There can be no assurance that these or other actions we may take will be sufficient and timely in order to address our consolidated and Bank capital requirements, as needed. If we cannot satisfactorily address our capital needs as they arise, our ability to maintain or expand our operations, to address accumulation of unpaid Preferred Stock dividends and the relatively high cost of such capital, to operate without additional regulatory sanctions or other restrictions, and our operating results, could be materially adversely affected.
The Company and the Bank operate in a highly regulated environment and may be adversely affected by changes in federal and state laws and regulations, including recent changes under federal law.
The Company and the Bank are subject to extensive examination, supervision and comprehensive regulation by federal bank regulatory agencies. Banking regulations are primarily intended to protect depositors’ funds, federal deposit insurance funds, and the banking system and the financial system as a whole, and not holders of our common stock. These regulations affect our lending practices, capital structure, investment practices, dividend policy, and growth, among other things. See Item 1 “Business – Regulation and Supervision” in the Company’s Annual Report on Form 10-K for the year ended December 31, 2013 incorporated by reference herein for information regarding regulation affecting the Bank and the Company.
The Dodd-Frank Wall Street Reform and Consumer Protection Act of 2010 (the “Dodd-Frank Act”) and the Basel III reforms of the Basel Committee on Banking Supervision of the Bank for International Settlements (“Basel III”) continue to change the bank regulatory structure and to affect the lending, deposit, investment, trading and operating activities of financial institutions and their holding companies, including the Bank and the Company. The Dodd-Frank Act transferred the regulatory powers of the former OTS to other agencies as of July 21, 2011 (the “Transfer Date”). The OCC became the primary federal regulator for the Bank and the FRB became the primary federal regulator for the Company and its nondepository subsidiaries, and rulemaking with respect to consumer financial protection functions was transferred to the Consumer Financial Protection Bureau (the “CFPB”).

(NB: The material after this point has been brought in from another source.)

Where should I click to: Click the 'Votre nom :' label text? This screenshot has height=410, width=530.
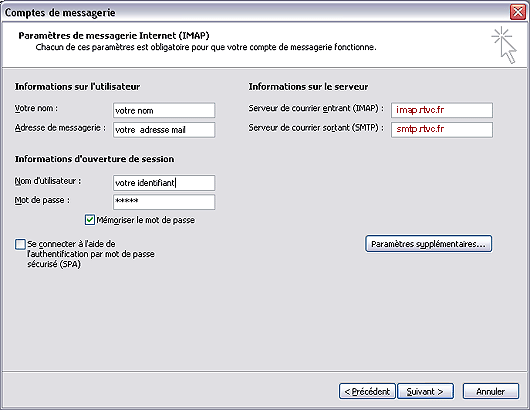pyautogui.click(x=36, y=108)
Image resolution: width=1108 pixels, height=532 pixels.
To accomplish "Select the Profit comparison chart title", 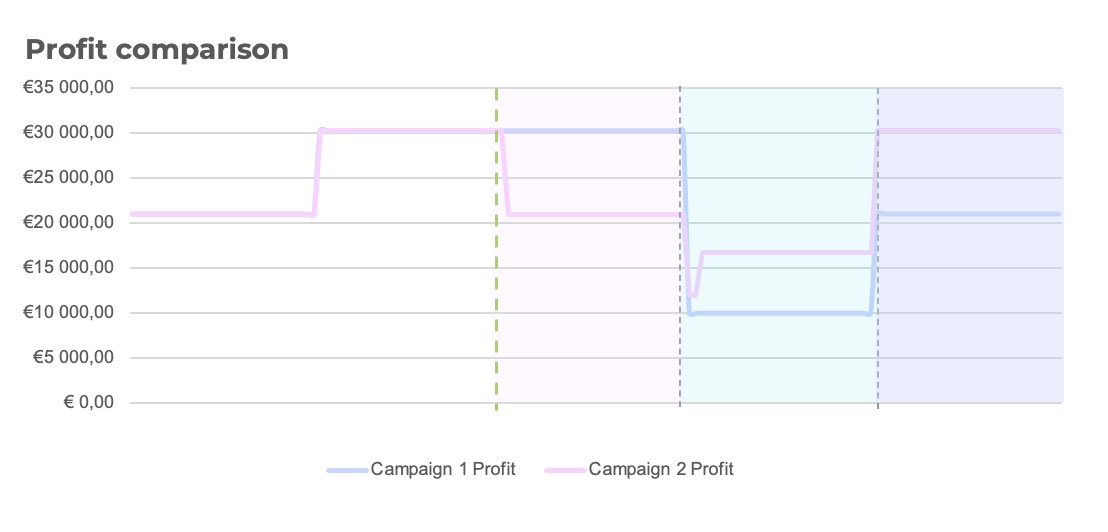I will click(x=157, y=50).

The Dodd-Frank Act provides that all orders, resolutions, determinations, agreements, and regulations, interpretive rules, other interpretations, guidelines, and other advisory materials issued, made, prescribed, or allowed to become effective by the OTS on or before the Transfer Date with respect to savings and loan holding companies and their non-depository subsidiaries, and with respect to savings associations, remain in effect and are enforceable until modified, terminated, set aside, or superseded in accordance with applicable law by the FRB or the OCC, as applicable, by any court of competent jurisdiction, or by operation of law.
The Dodd-Frank Act requires various federal agencies, including the FRB, the OCC and the CFPB, to adopt a broad range of new implementing rules and regulations. The federal agencies were given significant discretion in drafting the implementing rules and regulations, and many of the requirements called for in the Dodd-Frank Act are being implemented over the course of several years. The full impact of changes resulting from the Dodd-Frank Act and Basel III on our operations remains unclear. These changes and other changes in the regulatory landscape may significantly impact the profitability of business activities, require material changes to certain business practices, impose more stringent capital, liquidity and leverage requirements or otherwise adversely affect our business.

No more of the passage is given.